====== SUPPLIED DATA ======

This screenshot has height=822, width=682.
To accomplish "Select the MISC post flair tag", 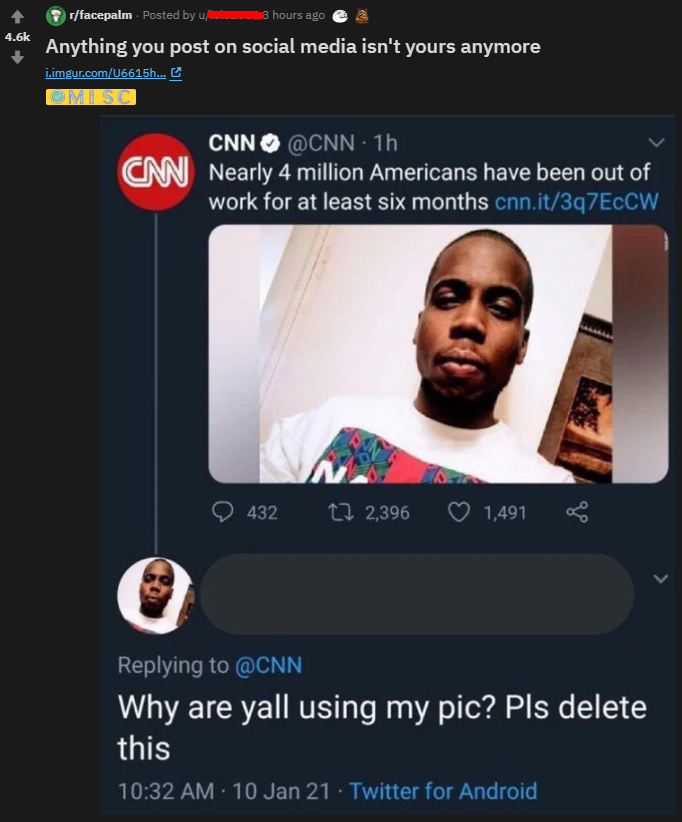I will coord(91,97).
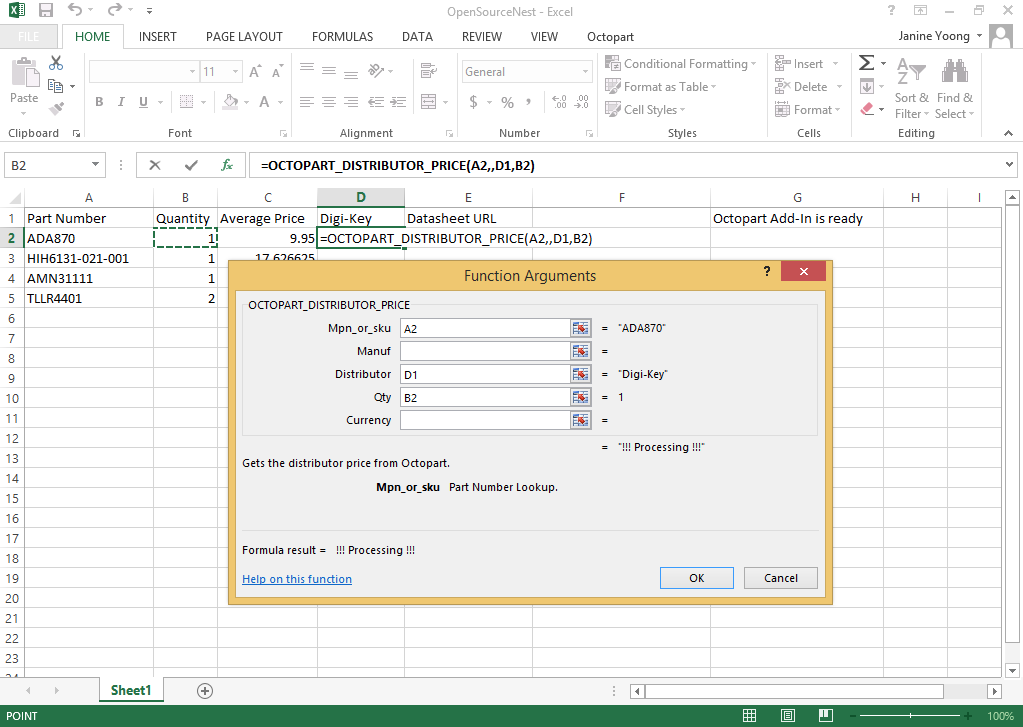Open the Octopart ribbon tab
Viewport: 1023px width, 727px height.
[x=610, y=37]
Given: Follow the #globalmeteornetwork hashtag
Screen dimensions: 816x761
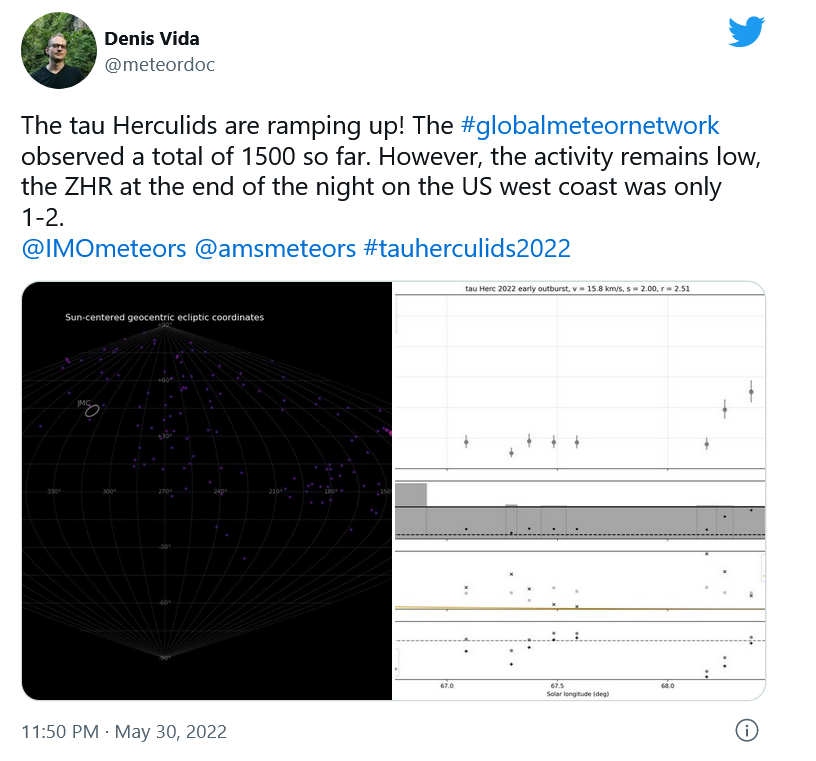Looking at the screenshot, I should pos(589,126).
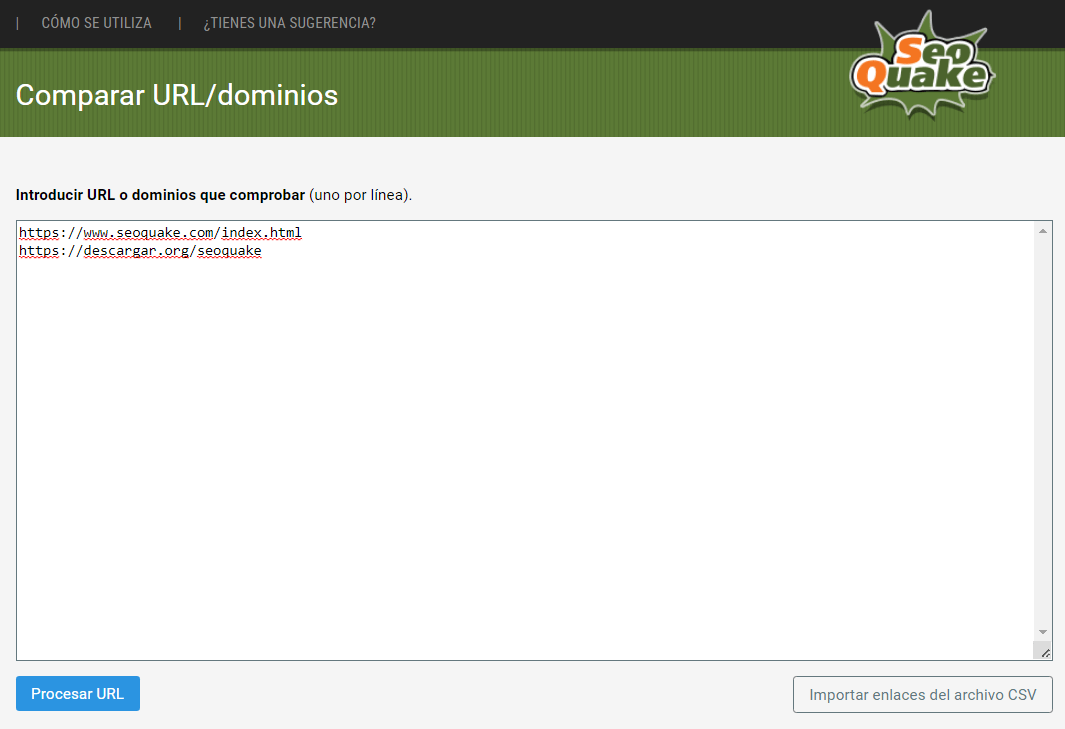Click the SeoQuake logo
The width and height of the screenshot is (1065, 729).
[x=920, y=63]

======

> _TASK PROMPT_: Begin at the line with "Given: Follow the" and retype exactly every line through the last one of the entries above, both included, and nothing more; pictures stay out.

> _ANSWER FOR THE TASK_:
Given: Follow the #globalmeteornetwork hashtag
Screen dimensions: 816x761
Looking at the screenshot, I should pos(589,126).
Click the SeoQuake logo
The width and height of the screenshot is (1065, 729).
[x=920, y=63]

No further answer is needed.